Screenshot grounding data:
----------------------------------------
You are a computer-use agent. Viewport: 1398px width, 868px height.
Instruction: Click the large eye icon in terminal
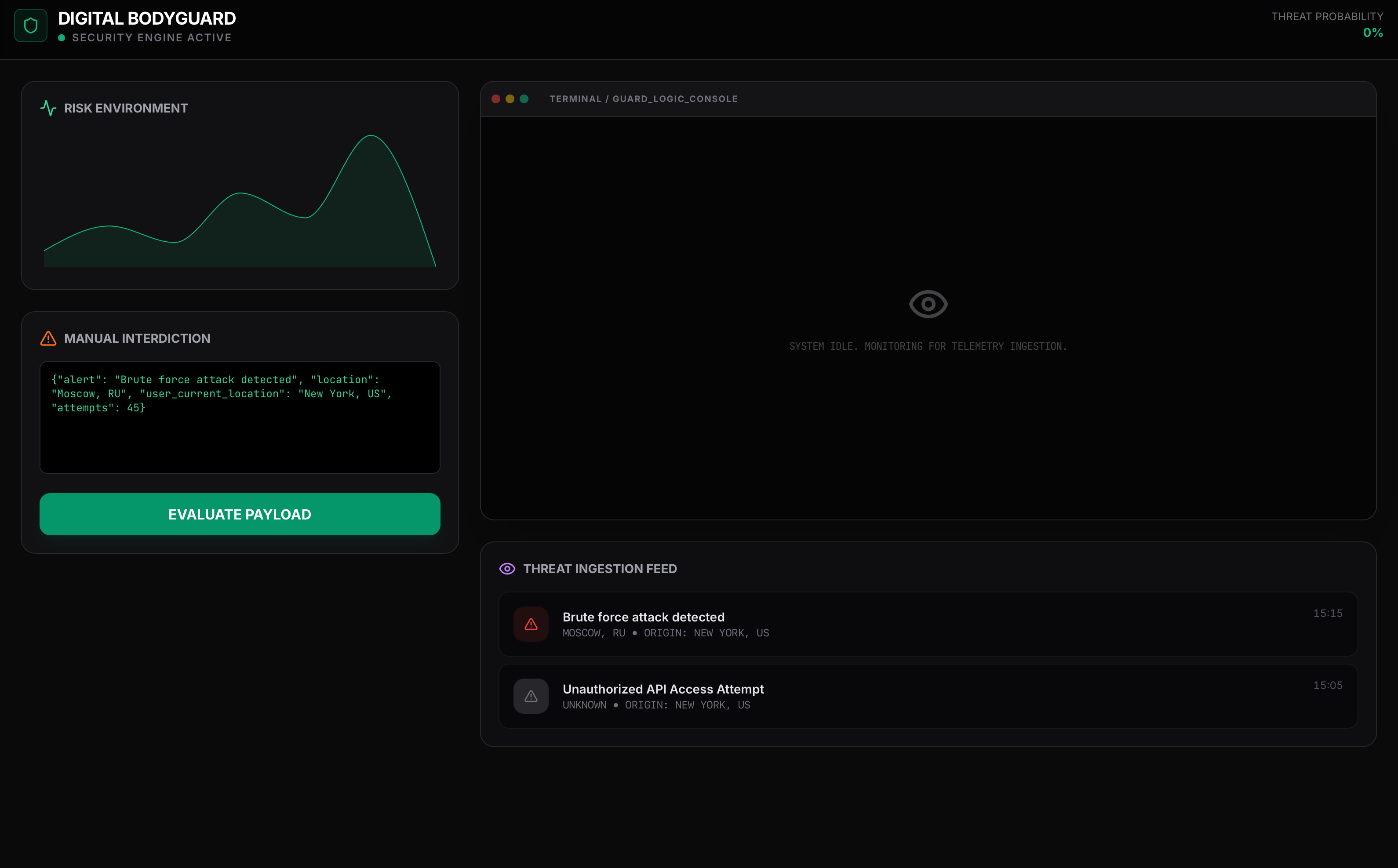[928, 304]
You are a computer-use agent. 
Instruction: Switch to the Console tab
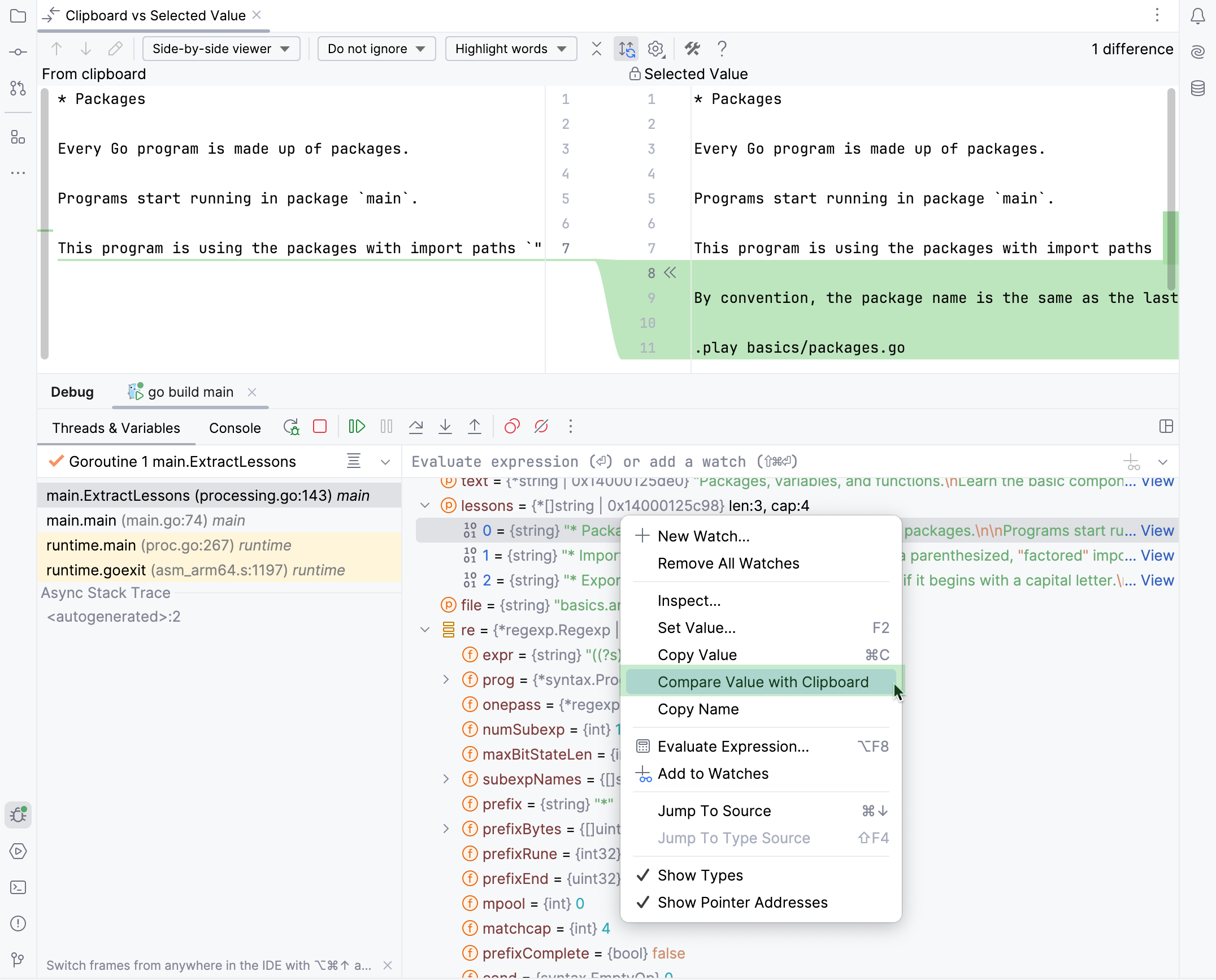(234, 428)
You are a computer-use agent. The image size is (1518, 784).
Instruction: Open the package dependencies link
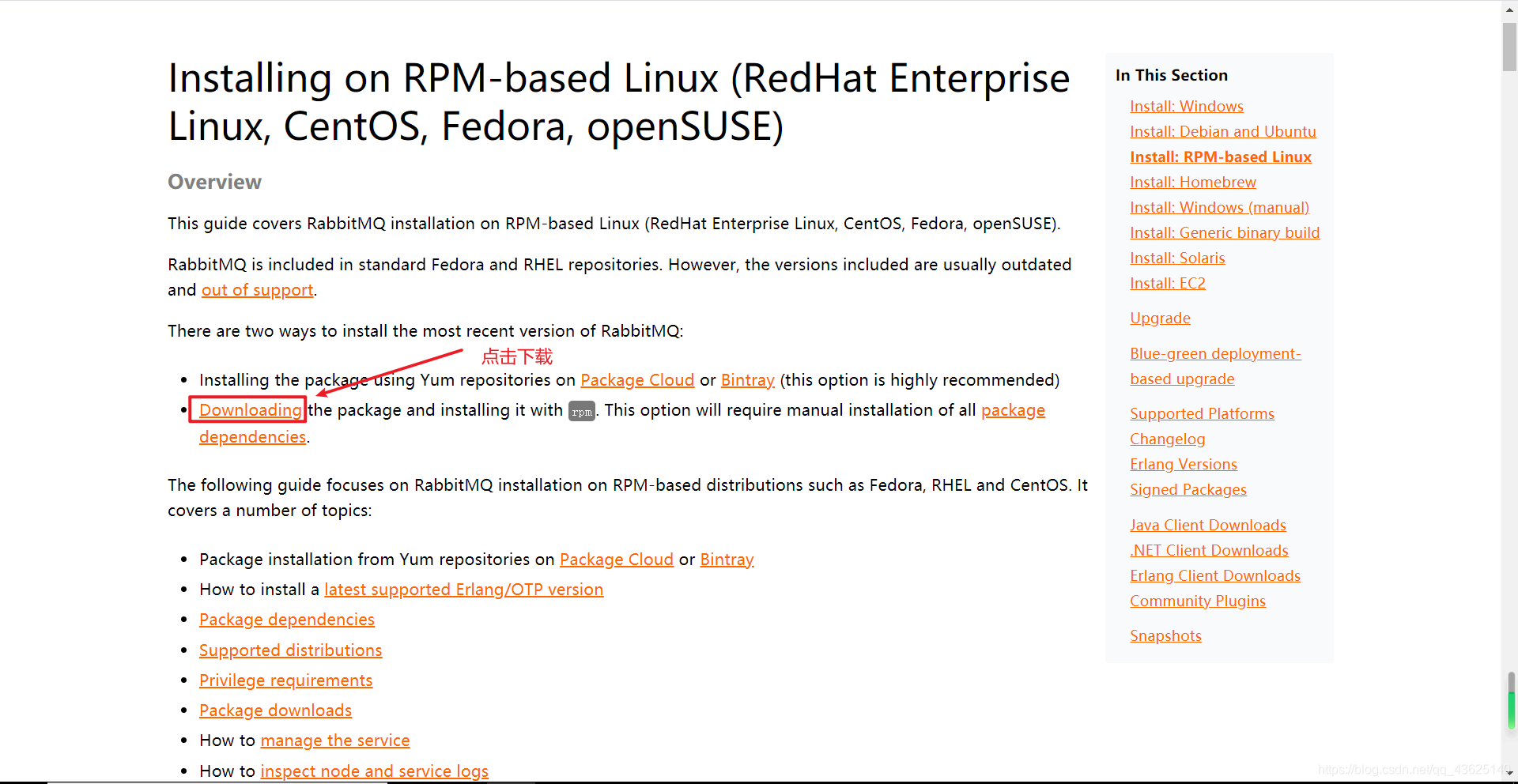tap(252, 437)
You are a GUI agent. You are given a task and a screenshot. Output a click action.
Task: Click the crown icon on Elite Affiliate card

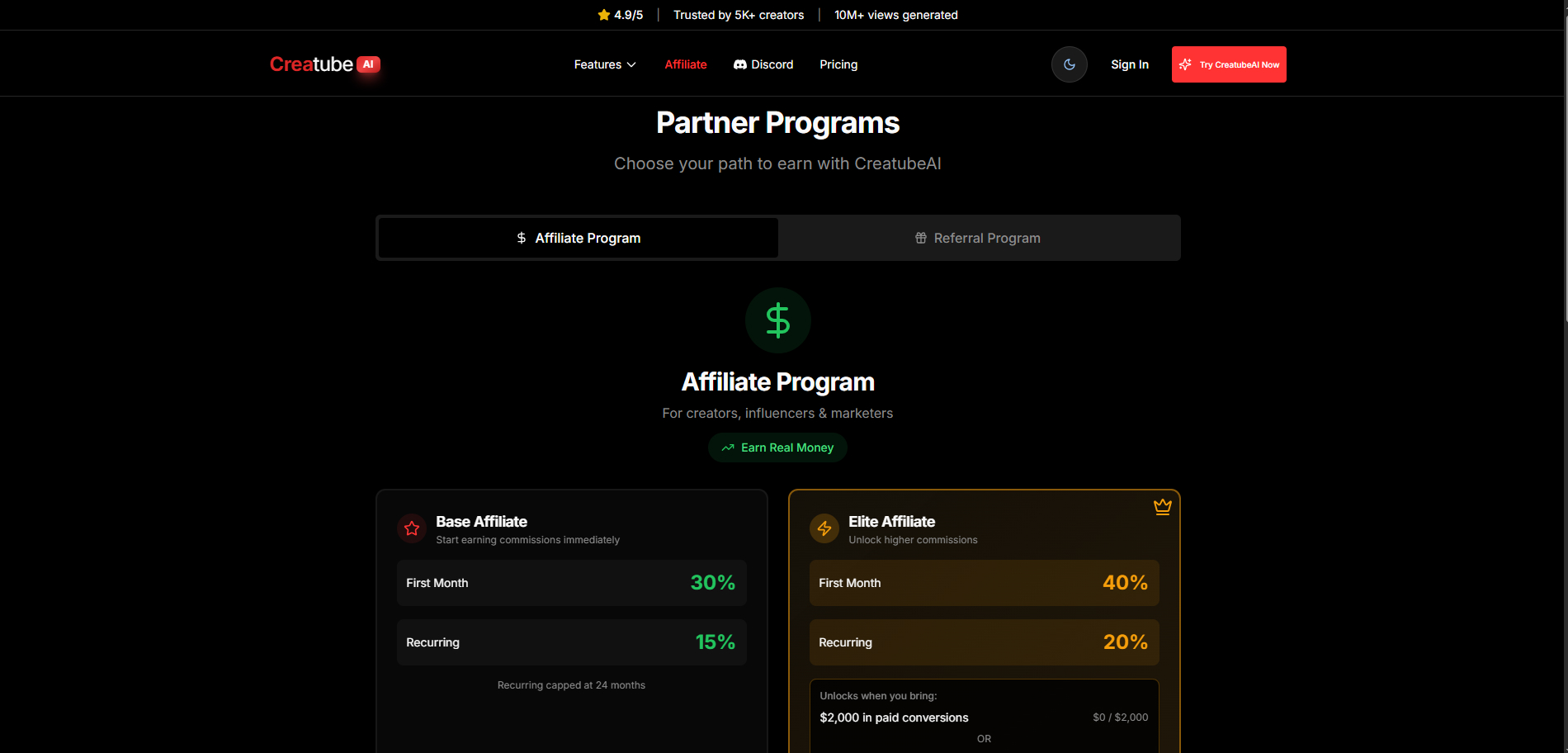pyautogui.click(x=1162, y=506)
----------------------------------------
Say how many lines in the data hold the string "computer", and write nothing else.

Solution below: 3